Vieri Giuliano Santucci per TRISTE©

Il bello della musica è che la ritrovi quando meno te l’aspetti.

Qualche tempo fa ero a Bordeaux (città bellissima) e mi aggiravo con la mia solita ansia, questa volta motivata dal fatto che a breve avrei dovuto sostenere il “viva” per il mio PhD (perchè fossi a Bordeaux per sostenere un viva dell’Università di Plymouth è altra storia).

Entrai in un piccolo (e non troppo fornito) negozio di dischi, e sbirciando distratto mi capitò sotto mano un disco che tanto avevo apprezzato, Grey Lodge Wisdom.

Certo col senno di poi non era poi così strano trovare quel disco, visto che la Talitres, con cui Will Stratton aveva pubblicato quel disco (e il precedente Post-Empire), è un’etichetta di Bordeaux. Ma comunque in quel momento fu per me una bella sorpresa, che mi aiutò a mitigare lo stress.

Ora Will Stratton ha cambiato etichetta, ed ha pubblicato il suo primo album per la prestigiosa Bella Union lo scorso 12 Maggio. Rosewood Almanac, sesto album dell’artista statunitense, prende il nome dal palissandro (rosewood, appunto), il legno che Will preferisce per le sue chitarre acustiche. E, come sempre, la chitarra acustica gioca un ruolo centrale, insieme alla voce, nelle canzoni del musicista di origini californiane.

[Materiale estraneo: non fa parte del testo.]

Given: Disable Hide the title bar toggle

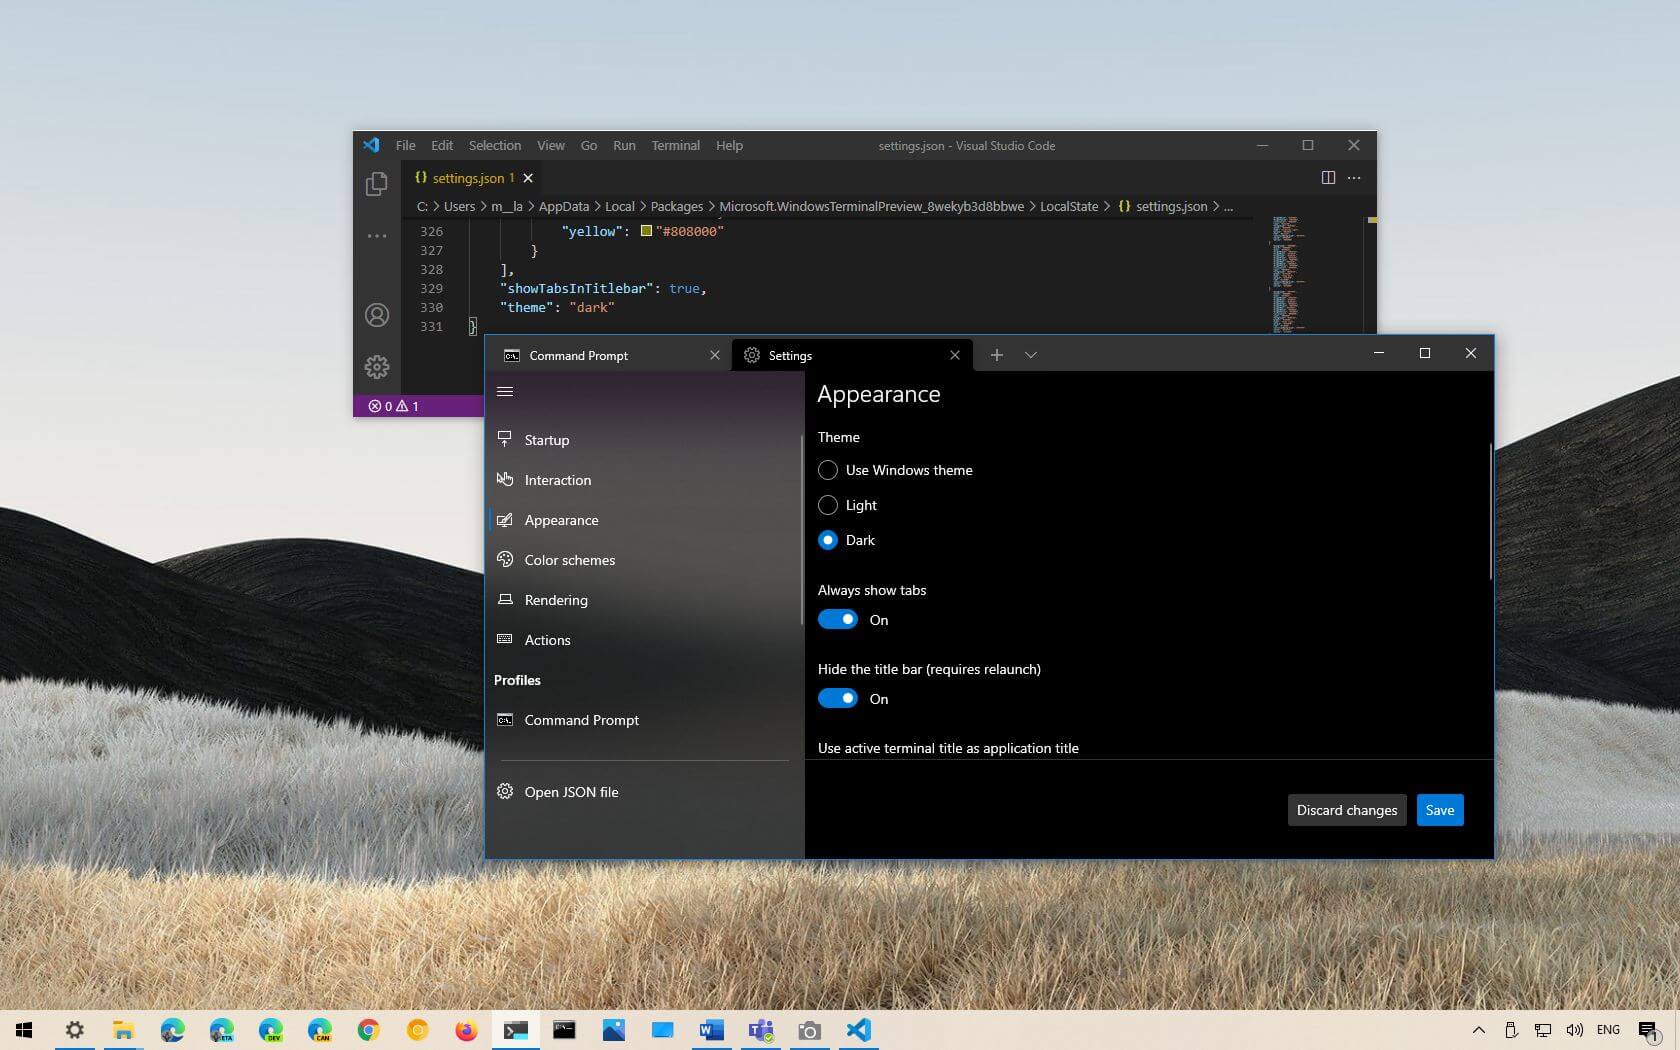Looking at the screenshot, I should (x=838, y=699).
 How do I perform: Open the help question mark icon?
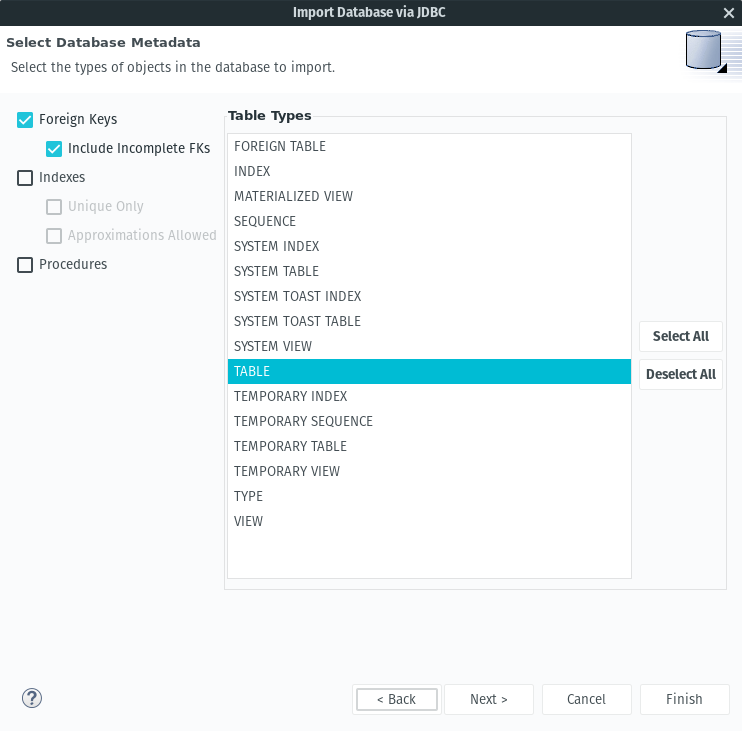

Ancora una volta Stratton è capace di toccare le corde più delicate dei sentimenti, accompagnando l’ascoltatore con raffinatissime melodie, a volte splendidamente sottolineate dagli archi come in Whatever’s Divine o Some Ride.

Forse più che ne dischi precedenti, il gusto pop di Will Stratton è messo in evidenza. La cosa è chiara già dal pezzo che apre Rosewood Almanac: Light Blue potrebbe reggere benissimo nelle vesti di una scarna ballad folk ma, pur conservandone intatta l’anima, si abbellisce con svariate “colorazioni” che la rendono più piena e particolare.

Sempre capace di danzare sul filo della malinconia (Vanishing Class, Skating on the Glass), Stratton è in grado di regalarci anche momenti estremamente positivi. Come nell’ottima Manzanita, dove la crescita (o meglio, l’invecchiamento) è raccontata come un processo entusiasmante.

Ancora una volta questo artista ci consegna un album, a suo modo, perfetto che ha come unica “pecca” il rischio di passare inosservato a causa della sua estrema pacatezza e raffinatezza.

Ma come accade con le cose belle, lascerà un segno che sarà piacevole riscoprire negli anni a venire. Magari in una piccolo negozio di dischi di una città straniera.